Naquele julgamento o Ministro Celso de Mello trouxe a advertência de José Frederico Marques(O Processo Penal na atualidade, in Processo Penal e Constituição Federal, pág. 19, item n.7, 1993), no sentido de que ao rol dos postulados básicos deve acrescer-se aquele do Juiz natural, contido no item nº LIII do artigo 5º da Constituição Federal, que declara que ninguém será processado nem sentenciado senão por autoridade competente. A autoridade competente será aquela que a Constituição tiver previsto, explícita ou implicitamente, pois, se assim não fosse, a lei poderia burlar as garantias derivadas do princípio do Juiz independente e imparcial, criando outros órgãos para o processo e julgamento de determinadas infrações. Sendo assim, impõe-se ao Estado o dever de respeitar essa garantia básica que predetermina, em abstrato, os órgãos judiciários investidos de competência funcional para a apreciação dos litígios penais. Como tal, o principio da naturalidade do juízo, que encerra uma garantia constitucional, limita, de um lado, os poderes do Estado, na medida em que impossibilita a instituição de juízos ad hoc ou de criar tribunais de exceção, assegura ao acusado, de outro, o direito ao processo perante autoridade competente, abstratamente designada na forma de lei anterior, vedados os chamados juízes ex post facto. Assim somente serão órgãos jurisdicionais aqueles que são reconhecidos pela Constituição; ninguém pode ser julgado por órgão constituído após a ocorrência do fato; entre os juízes pré-constituídos vigora uma ordem taxativa de competências, que exclui qualquer alternativa deferida à discricionariedade de quem quer que seja, como aludem Ada Pellegrini Grinover com apoio no magistério de Jorge Figueiredo Dias(Direito Processual Penal, volume 1/322-323 – 1974, Coimbra).

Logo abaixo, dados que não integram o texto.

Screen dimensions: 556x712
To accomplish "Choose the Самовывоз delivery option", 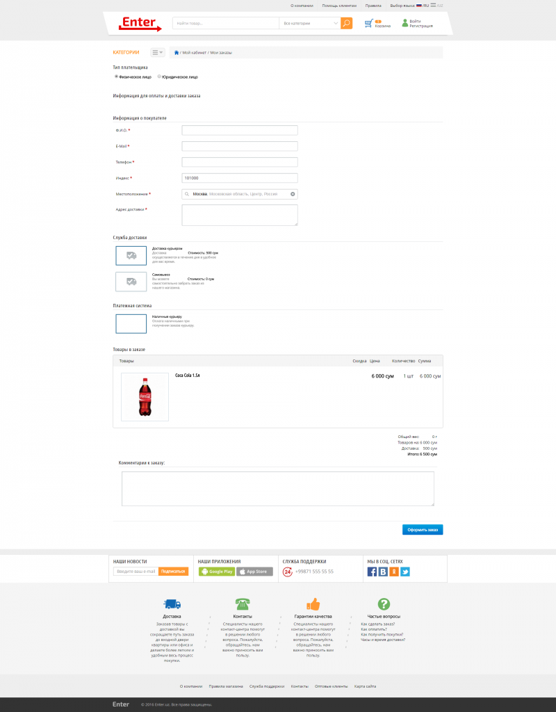I will tap(131, 282).
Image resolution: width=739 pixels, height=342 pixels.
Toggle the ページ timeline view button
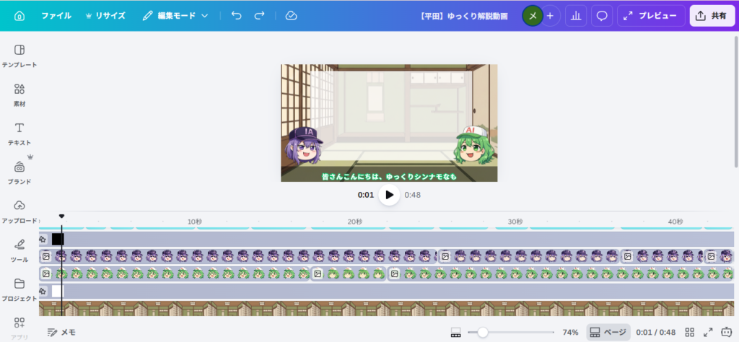[608, 332]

O diagnóstico do Conselho Nacional de Justiça estabelece que “a competência dos órgãos judiciais militares é restrita, excepcional e funcional”. Ou seja: “deve estar limitada às infrações cometidas dentro do âmbito estritamente castrense pelo pessoal militar”.
A respeito disso, em agosto de 2013, a Procuradoria-Geral da República ajuizou, no Supremo Tribunal Federal, a Arguição de Descumprimento de Preceito Fundamental(ADPF 289) em que pede que seja reconhecida a incompetência da Justiça Militar para julgar civis em tempo de paz e que esses crimes sejam submetidos a julgamento pela Justiça Comum, federal ou estadual.

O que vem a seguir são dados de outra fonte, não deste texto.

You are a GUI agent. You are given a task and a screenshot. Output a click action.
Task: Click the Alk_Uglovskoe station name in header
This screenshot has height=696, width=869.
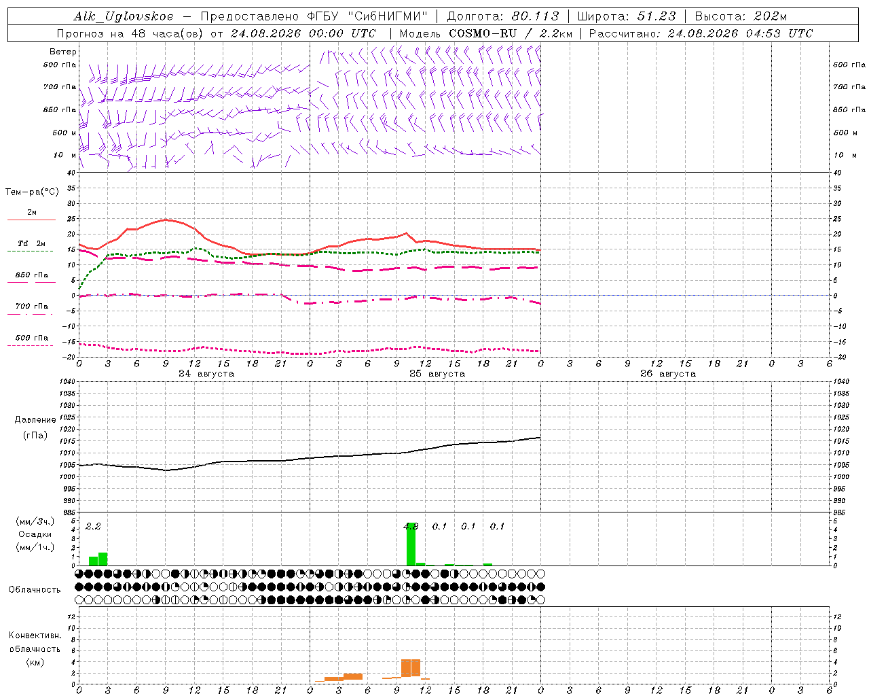[124, 16]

Aguardemos a palavra final do Supremo Tribunal Federal na matéria.
[1] FRAGOSO, A nova lei de segurança nacional.
[2] FRAGOSO, A nova lei de segurança nacional.
[3] LIMA, Renato Brasileiro de. Competência Criminal, Salvador, Bahia, Juspodivm, 2010, pág. 208 e 209.

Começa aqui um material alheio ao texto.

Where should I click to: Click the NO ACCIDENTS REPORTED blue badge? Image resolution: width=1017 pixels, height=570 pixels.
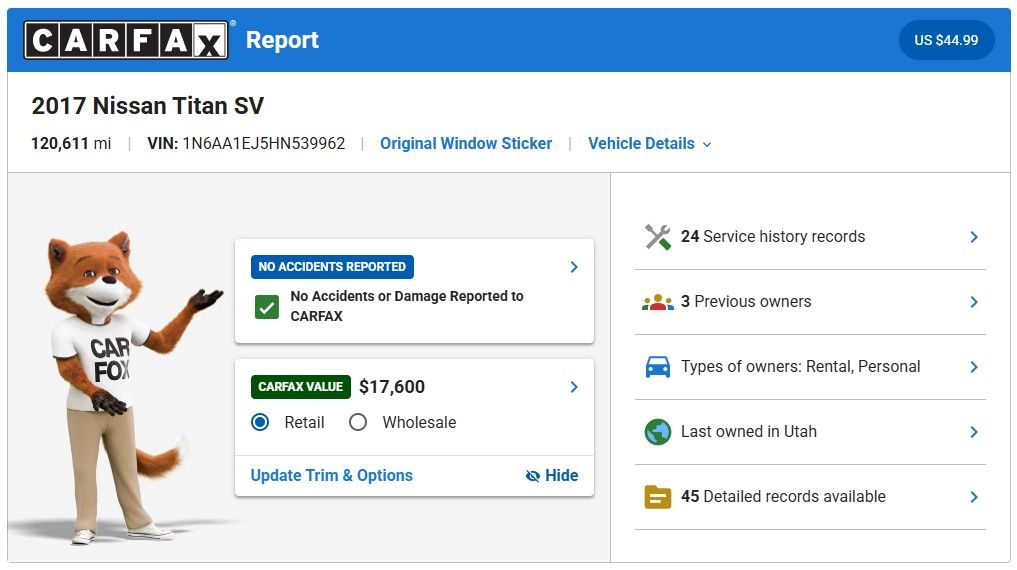[332, 267]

[4] LIMA, Renato Brasileiro de . Competência Criminal, Salvador, Bahia, Juspodivm, 2010, pág. 213.
[5] STJ, CC 27.368/SP, 3ª Seção, Relator Ministro José Arnaldo da Fonseca, DJ de 27 de novembro de 2000, pág. 123.
[6] STJ, ROHC 11.532, Relator Ministro Edson Vidigal, DJU de 24 de setembro de 2001, pág. 321.
[7] OLIVEIRA, Eugênio Pacceli. Curso de Processo Penal, 17 ª edição, pág. 256.